How Often Can I Eat… Deli Meat?

Less than any true turkey, salami and bologna connoisseur would prefer, that’s for sure.

Lunch_meat

So you want to eat a little bit better, but refuse to subsist entirely on sad salads and depressing handfuls of mixed nuts? Good news: You can have the best of both worlds — that is, good health and good food — so long as you mind your portion sizes and limit how often you indulge in the less-than-healthy stuff. To help you stay healthy and satisfied, we’re asking nutrition experts how often you can dig into your favorite unhealthy snacks without setting yourself back too far. The focus this time around: Deli meat.

When it comes to lunch, there are few foods as synonymous with our midday nosh than the sandwich. And for good reason, because the sandwich happens to be the perfect, compact, easy-to-eat-with-one-hand meal for packing in lunchboxes, squeezing in during a 15-minute break or eating in the car on the go. It doesn’t hurt that they’re delicious, too.

Naturally, our love of sandwiches is highly dependent upon what goes betwixt two slices of bread; peanut butter and jelly is a classic combination, as is tuna. That said, arguably the most popular sandwich generally pulls from the “deli meat” category — a hodgepodge of assorted turkeys, roast beefs and salames. No doubt, deli meat has earned its rightful place atop the sandwich hierarchy, but is it the healthiest? Turns out, not by a long shot.

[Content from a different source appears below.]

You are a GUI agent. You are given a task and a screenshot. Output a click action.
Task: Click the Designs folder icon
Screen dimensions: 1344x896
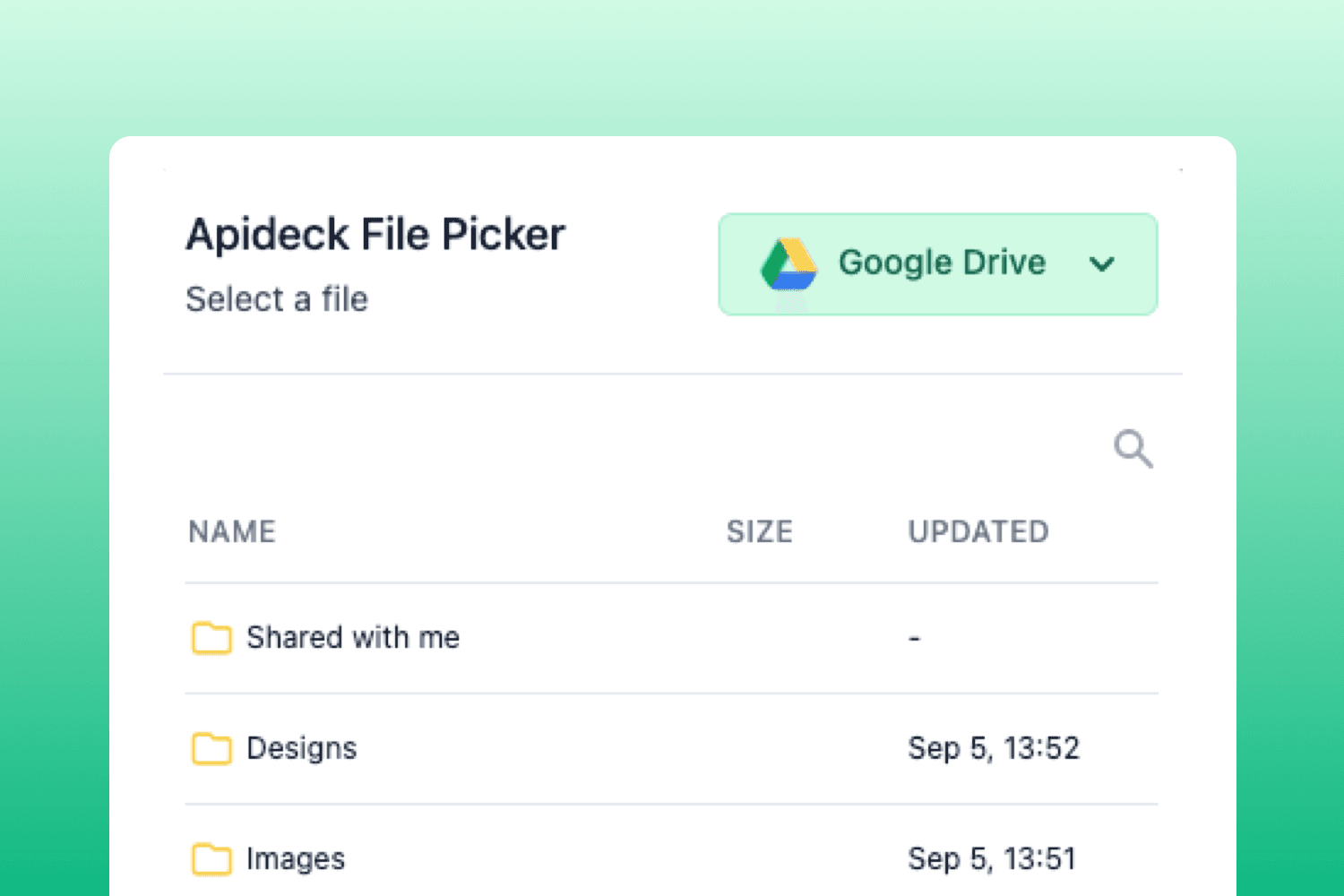211,748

“The least processed deli meats will be the healthiest of all the deli meats,” explains Dana Hunnes, senior dietitian at the Ronald Reagan UCLA Medical Center. Processed meat, of course, is “any meat which has been modified in order either to improve its taste or to extend its shelf life,” per Wikipedia, via preparation methods like salting, smoking, curing and, of course, the addition of chemical preservatives. “A processed deli meat is one that to me bears no resemblance to the animal from which it came,” Hunnes says. “For example, ham is often marinated in preservatives, salt, and sometimes has other added ingredients that change the texture and make it even less healthy than it may already be. If you’re going to eat anything from the deli counter, I definitely recommend meats that are single-ingredient or at the most one or two ingredients.”

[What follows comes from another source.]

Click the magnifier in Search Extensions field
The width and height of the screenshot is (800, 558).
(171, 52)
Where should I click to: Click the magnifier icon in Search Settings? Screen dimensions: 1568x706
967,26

Sounds nice, but that’s easier said than done — many of the meats at the deli counter can have upwards of 10, 15 or more ingredients. “Deli meats that should be avoided are completely processed ‘meats’ such as salamis, ham, corned beef — these tend to be worse because they may have nitrates, nitrites, or other harmful ingredients.”

Of course, there’s a mammoth list of things that we eat that, frankly, we really, really shouldn’t — looking at you, ice cream, candy, anything with hydrogenated oils in them and basically all red meat. And, considering that deli meat, is, for many of us, another food on that mammoth list, let’s get down to brass tacks: If we’re going to eat the stuff regardless of whether it’s bad for us — as one does because sorry, it’s delicious — how often should we eat it? 

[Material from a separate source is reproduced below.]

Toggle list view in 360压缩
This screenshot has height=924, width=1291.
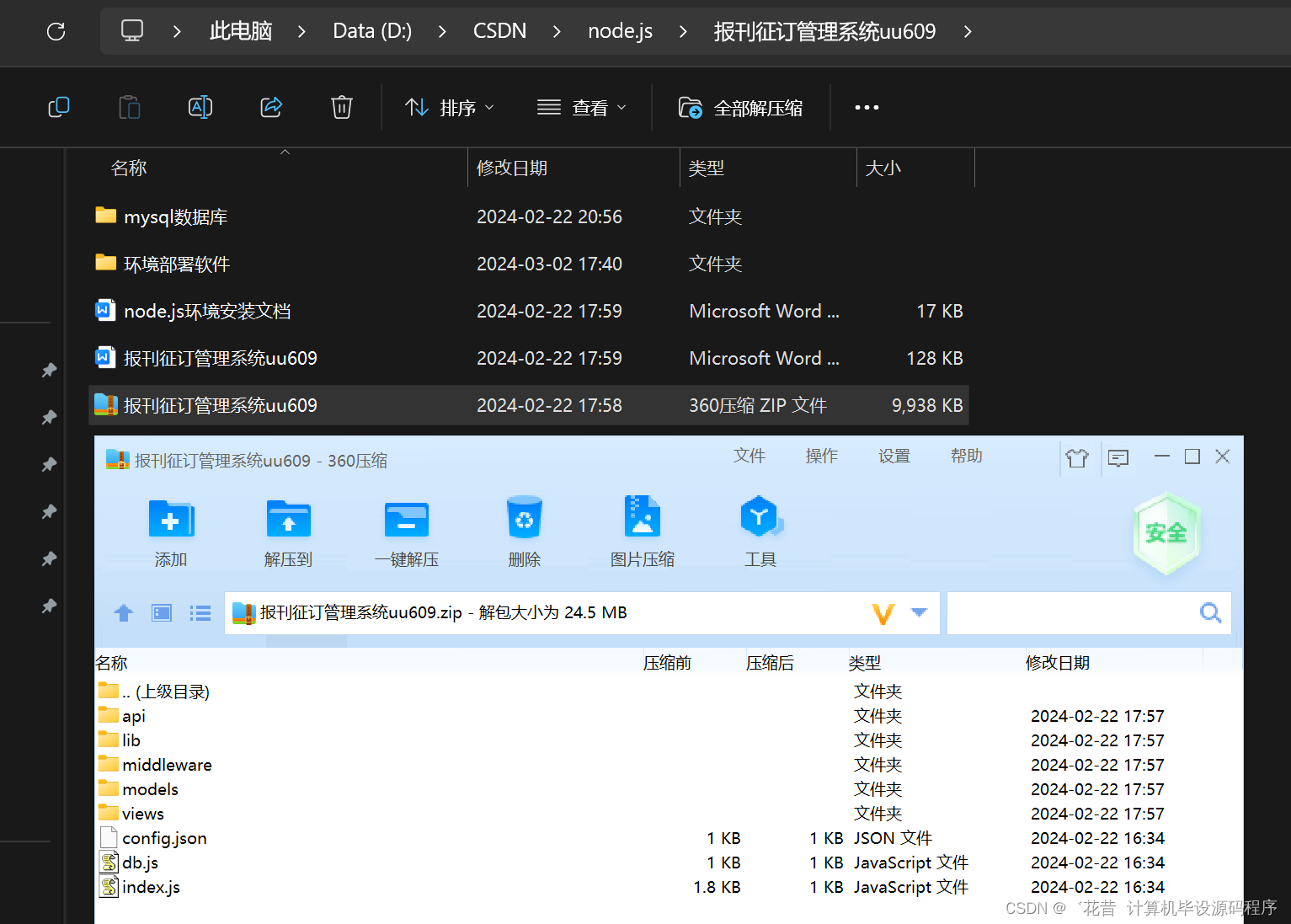[200, 613]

“I would recommend up to one time per week for unprocessed deli meats, and only one time per month for processed. Deli sandwiches made with vegetables, you can eat several times per week,” Hunnes advises. So, yeah — things aren’t looking good for your love of a good salami sandwich. Once a month puts deli meat firmly in the category of things that are really, really bad for us, right next to fast food.

Welp — guess that means, if you’re only allowed one delicious sandwich a month, you better make it a good one.